China’s latest vaccine scandal exploded on social media. Citizens raged about Changchun Changsheng Life Sciences’ manufacturing misconduct and expressed an even broader distrust in locally made vaccines. Drug and stock regulators and the central government have launched probes, and the company’s chairwoman was detained. This could offer an opportunity for foreign vaccine makers to expand their meager share in China.
Bristol-Myers Squibb has inked a deal with China’s Tsinghua University to discover drugs that hit novel cancer and autoimmune disease targets. For BMS, the pact strengthens its ties to an important but hard-to-navigate market, and for Tsinghua, the deal further validates its credentials as an immunology institute.
Takeda’s Alunbrig beat Pfizer and Merck KGaA’s Xalkori at fending off ALK-positive non-small cell lung cancer growth in previously untreated patients, an interview phase 3 readout showed. The data could put Alunbrig to the first-line setting, where Xalkori, Novartis’ Zykadia and Roche’s Alecensa already sit.
About a month after Bristol-Myers Squibb’s Opdivo became the first immuno-oncology therapy approved in China, Merck has also won its own approval for rival Keytruda in advanced melanoma, spreading the heated PD-1/L1 battle to a key emerging market.
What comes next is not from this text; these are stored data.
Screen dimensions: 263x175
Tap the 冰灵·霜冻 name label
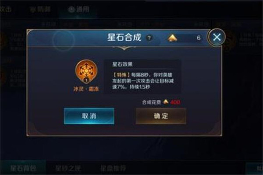[x=86, y=89]
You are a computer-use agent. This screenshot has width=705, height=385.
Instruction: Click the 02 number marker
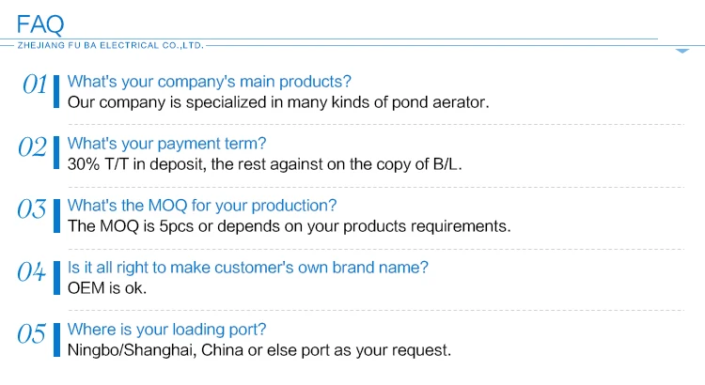(x=33, y=147)
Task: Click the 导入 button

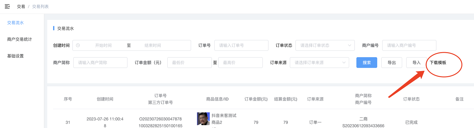Action: (x=416, y=63)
China’s drug regulator accelerated Keytruda’s review, allowing for simultaneous clinical validation for the first time.
Samsung BioLogics has won FDA approval for its first finished product at the second of three plants it built in rapid succession. The plant, already approved by the FDA to make drug substances, is now licensed to manufacture a monoclonal antibody. The CDMO unit also reported earnings this week.
South Korea biotech Peptron has developed an extended-release formulation of exenatide—the main GLP-1 receptor agonist in AstraZeneca’s diabetes meds Byetta and Bydureon. In a recent study in a rat model of Parkinson’s, the drug helped rats challenged with a brain lesion increase dopaminergic neurons, which is a hallmark in Parkinson’s relieve.